Hollidaysburg watchdog group wanted review of Phoenix funding

Metro

The Pennsylvania Supreme Court, in an order issued Monday, has denied further hearing on an appeal filed by a public interest group from Hollidaysburg that contended a committee appointed by Borough Council to review funding for the local fire department committed multiple violations of the Pennsylvania’s Sunshine Law.

The Phoenix Volunteer Fire Department Committee was formed upon the conclusion of a federal investigation into the theft of $1.5 million from a $5 million grant that was to help recruit firefighters for 32 area volunteer fire departments.

Two officials of the Phoenix Fire Department were charged with the theft.

A former chief of the department was placed on home detention, while a veteran firefighter served time in prison.

The committee was to make recommendations if the borough should continue its funding of the department.

The Hollidaysburg Community Watchdog, a community interest group “to deter misconduct and corruption in local government,” was upset that the committee’s meetings were closed to the public.

However, Borough Council on Dec. 9, 2021, decided to continue funding for Phoenix.

On March 22, the leader of the Watchdog, Richard Latker, filed a civil complaint against the borough, its manager and council members, challenging the funding decision based on the many violations of the Sunshine Law that led to the decision.

The Watchdog agreed that the meeting at which council approved the continued funding for the fire department was open to the public and in conformity with the Sunshine Act, but it challenged the ultimate decision because of alleged Sunshine Act violations by the fire department committee.

Hollidaysburg Borough filed preliminary objections to the Watchdog complaint and the issue went before Bedford County Judge Thomas S. Ling, appointed to hear the case in the Blair County Court of Common Pleas.

Ling ruled in favor of the borough.

“The difficulty for Latker is that even if he is correct that improper negotiations preceded the vote taken at a duly advertised public meeting, that will not give rise to a claim under the Sunshine Act.

“The Sunshine Act does not authorize courts to invalidate official action taken at a subsequent public meeting that conforms to the Sunshine Act’s requirements based on an earlier, improper, closed-door meeting,” Ling stated in his opinion.

He dismissed the Watchdog complaint.

Latker appealed the Ling decision before

Pennsylvania’s Commonwealth Court.

In July of last year, a ruling by Commonwealth Court Judges Anne E. Covey, Patricia A. McCullough and Renee Cohn Jubelirer supported the Ling decision.

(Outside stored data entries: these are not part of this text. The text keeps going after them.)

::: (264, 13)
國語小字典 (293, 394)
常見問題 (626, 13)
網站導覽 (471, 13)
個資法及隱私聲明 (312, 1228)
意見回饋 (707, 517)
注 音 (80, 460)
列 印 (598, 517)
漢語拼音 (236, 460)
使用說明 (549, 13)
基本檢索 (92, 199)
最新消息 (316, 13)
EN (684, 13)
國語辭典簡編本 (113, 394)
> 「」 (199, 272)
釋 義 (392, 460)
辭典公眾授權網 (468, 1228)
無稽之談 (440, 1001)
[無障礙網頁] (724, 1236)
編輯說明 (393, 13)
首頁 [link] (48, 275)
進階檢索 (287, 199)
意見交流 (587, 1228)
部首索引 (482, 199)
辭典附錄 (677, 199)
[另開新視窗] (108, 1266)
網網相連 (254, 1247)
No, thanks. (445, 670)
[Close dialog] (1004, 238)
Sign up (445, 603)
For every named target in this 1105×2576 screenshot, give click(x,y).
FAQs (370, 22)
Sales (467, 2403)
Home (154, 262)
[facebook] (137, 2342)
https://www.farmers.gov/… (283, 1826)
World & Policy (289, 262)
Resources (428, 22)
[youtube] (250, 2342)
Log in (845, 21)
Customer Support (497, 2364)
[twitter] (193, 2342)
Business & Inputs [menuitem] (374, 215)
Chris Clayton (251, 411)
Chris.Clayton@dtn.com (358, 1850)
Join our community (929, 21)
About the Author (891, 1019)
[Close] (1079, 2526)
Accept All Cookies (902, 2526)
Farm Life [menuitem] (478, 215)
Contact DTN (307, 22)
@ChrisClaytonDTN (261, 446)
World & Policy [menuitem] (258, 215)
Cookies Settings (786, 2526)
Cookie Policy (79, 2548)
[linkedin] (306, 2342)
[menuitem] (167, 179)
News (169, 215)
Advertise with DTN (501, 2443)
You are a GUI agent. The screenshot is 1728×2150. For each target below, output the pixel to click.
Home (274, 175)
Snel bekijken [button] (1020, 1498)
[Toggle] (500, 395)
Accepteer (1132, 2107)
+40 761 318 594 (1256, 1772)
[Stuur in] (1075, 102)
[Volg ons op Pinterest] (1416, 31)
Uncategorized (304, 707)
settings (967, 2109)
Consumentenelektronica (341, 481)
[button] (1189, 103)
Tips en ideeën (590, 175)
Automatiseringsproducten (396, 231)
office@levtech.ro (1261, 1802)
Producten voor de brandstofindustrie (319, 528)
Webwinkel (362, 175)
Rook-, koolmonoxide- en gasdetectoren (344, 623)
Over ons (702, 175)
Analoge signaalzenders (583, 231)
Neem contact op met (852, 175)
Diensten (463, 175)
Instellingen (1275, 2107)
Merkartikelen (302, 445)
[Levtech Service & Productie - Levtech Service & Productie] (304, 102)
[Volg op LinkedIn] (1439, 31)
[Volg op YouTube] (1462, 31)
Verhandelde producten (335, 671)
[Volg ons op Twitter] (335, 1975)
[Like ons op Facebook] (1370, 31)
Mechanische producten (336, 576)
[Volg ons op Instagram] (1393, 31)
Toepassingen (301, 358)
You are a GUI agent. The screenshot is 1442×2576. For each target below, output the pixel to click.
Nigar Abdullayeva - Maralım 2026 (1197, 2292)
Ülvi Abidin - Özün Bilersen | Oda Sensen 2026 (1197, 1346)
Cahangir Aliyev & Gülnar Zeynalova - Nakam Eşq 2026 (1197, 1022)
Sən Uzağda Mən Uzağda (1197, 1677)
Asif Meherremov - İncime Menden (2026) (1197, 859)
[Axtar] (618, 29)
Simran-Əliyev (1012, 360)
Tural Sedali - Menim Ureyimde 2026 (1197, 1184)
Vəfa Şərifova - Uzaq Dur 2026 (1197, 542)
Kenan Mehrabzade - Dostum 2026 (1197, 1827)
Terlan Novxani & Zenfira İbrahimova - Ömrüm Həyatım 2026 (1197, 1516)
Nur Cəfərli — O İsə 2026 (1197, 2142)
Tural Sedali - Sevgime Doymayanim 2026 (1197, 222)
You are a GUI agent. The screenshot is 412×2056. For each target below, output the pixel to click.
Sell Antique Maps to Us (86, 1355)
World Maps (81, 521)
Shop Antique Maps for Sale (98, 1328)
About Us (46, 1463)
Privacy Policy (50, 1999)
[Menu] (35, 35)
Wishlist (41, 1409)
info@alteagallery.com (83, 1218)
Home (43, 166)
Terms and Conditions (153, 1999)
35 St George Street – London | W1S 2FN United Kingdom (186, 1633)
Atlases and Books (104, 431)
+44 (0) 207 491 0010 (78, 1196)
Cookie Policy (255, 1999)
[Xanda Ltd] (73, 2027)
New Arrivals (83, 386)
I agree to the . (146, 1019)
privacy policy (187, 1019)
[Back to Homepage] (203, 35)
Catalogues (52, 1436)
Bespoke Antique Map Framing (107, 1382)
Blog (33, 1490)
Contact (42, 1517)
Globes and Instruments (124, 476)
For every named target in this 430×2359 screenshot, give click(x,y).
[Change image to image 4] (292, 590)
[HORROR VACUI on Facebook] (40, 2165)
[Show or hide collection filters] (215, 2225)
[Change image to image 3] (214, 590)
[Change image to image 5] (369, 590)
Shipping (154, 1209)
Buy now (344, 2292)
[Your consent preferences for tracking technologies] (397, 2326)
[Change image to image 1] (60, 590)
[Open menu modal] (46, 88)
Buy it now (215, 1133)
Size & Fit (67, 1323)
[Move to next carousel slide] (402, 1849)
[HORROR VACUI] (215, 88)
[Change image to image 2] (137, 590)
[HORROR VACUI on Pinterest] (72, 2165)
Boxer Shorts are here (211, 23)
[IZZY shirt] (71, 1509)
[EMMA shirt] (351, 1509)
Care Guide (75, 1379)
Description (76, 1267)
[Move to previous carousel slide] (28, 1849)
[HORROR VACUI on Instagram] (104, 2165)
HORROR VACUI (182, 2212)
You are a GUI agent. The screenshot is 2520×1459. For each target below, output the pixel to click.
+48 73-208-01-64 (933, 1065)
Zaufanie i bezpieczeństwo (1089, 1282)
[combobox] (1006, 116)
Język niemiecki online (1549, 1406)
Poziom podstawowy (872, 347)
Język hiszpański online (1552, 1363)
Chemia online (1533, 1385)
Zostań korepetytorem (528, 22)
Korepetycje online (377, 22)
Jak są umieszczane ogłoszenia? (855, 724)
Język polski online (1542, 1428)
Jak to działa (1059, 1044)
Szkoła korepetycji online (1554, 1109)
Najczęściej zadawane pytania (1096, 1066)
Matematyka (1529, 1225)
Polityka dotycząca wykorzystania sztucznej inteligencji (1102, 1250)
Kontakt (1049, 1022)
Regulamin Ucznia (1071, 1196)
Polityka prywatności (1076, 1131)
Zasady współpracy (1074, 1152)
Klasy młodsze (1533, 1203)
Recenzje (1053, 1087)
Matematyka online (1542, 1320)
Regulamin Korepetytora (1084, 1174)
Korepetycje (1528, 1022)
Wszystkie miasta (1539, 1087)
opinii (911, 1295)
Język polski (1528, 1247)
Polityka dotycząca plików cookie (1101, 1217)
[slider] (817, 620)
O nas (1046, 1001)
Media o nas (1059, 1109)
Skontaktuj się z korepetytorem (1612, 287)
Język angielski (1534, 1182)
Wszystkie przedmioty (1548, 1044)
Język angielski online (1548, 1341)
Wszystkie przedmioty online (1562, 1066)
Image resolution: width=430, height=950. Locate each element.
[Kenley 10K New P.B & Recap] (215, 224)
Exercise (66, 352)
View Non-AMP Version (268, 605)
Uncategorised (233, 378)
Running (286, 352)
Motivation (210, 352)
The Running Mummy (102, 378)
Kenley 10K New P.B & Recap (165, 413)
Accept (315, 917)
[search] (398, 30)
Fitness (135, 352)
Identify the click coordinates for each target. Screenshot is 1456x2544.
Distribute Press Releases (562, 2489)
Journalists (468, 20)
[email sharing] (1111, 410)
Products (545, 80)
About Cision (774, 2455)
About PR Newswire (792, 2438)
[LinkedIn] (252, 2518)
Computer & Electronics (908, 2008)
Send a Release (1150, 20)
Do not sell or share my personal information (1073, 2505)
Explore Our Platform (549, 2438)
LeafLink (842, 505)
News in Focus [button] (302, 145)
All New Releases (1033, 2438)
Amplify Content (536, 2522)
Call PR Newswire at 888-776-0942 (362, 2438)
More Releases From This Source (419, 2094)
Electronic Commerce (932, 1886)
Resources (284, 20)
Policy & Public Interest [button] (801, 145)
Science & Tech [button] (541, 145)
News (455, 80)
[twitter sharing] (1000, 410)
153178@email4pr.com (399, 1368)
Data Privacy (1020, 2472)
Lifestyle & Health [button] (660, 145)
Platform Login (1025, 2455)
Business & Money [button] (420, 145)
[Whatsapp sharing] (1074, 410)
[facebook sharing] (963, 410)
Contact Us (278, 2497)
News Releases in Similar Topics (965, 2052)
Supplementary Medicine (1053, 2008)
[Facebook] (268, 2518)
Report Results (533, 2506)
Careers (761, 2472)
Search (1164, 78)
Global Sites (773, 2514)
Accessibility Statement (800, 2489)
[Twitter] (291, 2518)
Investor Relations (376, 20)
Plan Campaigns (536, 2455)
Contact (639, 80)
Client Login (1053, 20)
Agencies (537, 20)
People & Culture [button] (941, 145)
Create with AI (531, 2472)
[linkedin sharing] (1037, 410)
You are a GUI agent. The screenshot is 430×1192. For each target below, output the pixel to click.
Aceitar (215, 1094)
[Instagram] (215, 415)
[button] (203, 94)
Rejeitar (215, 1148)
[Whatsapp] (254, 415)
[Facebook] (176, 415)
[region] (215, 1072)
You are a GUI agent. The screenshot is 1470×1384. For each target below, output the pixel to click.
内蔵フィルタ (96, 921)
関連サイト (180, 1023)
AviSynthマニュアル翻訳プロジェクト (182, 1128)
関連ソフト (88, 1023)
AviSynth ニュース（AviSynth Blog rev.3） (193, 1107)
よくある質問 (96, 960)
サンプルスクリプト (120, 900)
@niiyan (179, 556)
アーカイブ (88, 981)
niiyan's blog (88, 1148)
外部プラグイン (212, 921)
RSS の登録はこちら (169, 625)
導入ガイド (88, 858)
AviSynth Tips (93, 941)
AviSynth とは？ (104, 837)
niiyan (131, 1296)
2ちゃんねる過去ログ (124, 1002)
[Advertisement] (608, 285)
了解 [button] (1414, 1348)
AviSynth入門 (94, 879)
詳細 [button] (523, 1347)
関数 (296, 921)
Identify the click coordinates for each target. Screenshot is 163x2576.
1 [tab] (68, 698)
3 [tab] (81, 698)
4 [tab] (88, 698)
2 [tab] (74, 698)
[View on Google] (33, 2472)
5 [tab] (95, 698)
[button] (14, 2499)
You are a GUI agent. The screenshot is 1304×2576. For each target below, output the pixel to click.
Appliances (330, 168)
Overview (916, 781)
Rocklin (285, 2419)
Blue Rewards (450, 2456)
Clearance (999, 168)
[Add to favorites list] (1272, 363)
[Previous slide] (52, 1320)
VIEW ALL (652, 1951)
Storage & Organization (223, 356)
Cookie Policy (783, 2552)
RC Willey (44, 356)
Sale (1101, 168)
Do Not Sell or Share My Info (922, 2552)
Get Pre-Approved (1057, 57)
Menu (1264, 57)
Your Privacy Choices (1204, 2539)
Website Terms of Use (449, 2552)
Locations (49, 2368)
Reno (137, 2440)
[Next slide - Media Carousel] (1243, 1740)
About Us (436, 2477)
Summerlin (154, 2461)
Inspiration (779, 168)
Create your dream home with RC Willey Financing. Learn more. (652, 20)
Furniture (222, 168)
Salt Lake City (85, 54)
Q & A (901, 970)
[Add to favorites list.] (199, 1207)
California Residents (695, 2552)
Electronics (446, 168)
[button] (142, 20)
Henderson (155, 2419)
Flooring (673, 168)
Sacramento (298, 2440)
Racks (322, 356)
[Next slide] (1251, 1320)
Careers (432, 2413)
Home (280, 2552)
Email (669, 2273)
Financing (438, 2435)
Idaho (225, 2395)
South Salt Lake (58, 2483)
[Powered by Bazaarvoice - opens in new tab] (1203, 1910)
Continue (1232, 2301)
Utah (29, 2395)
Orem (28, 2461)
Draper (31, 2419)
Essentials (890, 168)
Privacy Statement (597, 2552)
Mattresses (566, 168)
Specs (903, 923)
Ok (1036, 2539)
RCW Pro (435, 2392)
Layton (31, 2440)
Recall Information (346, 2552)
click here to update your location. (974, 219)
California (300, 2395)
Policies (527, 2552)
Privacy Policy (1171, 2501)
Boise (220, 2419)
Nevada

In an opinion written by Covey in July 2025, it concluded that, “Short of fraud … most any Sunshine Act infraction could be cured by subsequent ratification at a public meeting. Otherwise, governmental action in an area would be gridlocked with no possible way of being cured once a Sunshine Act violation was found to have occurred.”

Her opinion concluded, “Similarly, here, because Borough Council presented (the Fire Department) Committee’s proposal at the December 9, 2021, public meeting, any purported Sunshine Act violation by the Committee was cured.”

The Watchdog did not give up.

Latker sought a rehearing of the issue before a full panel of the Commonwealth Court, which on Sept. 9, 2025, was denied.

He finally requested a review of the ruling by the Supreme Court, which on Monday stated, “The petition for allowance of appeal is denied.”

Latker commented that he wasn’t surprised by the order.

The state’s high court, he stated, accepts for review less than 1% of those issues presented by public interest groups.

He felt there was an “absolute zero chance” that the state’s top court would hear a direct appeal to overturn a ruling that received the unanimous approval of an appeals court panel, he explained.

The Hollidaysburg case was just one of many instances in the past couple of years that the Watchdog has investigated instances of alleged corruption in government, Latker reported.

“The Watchdog is still breathing,” Latker declared.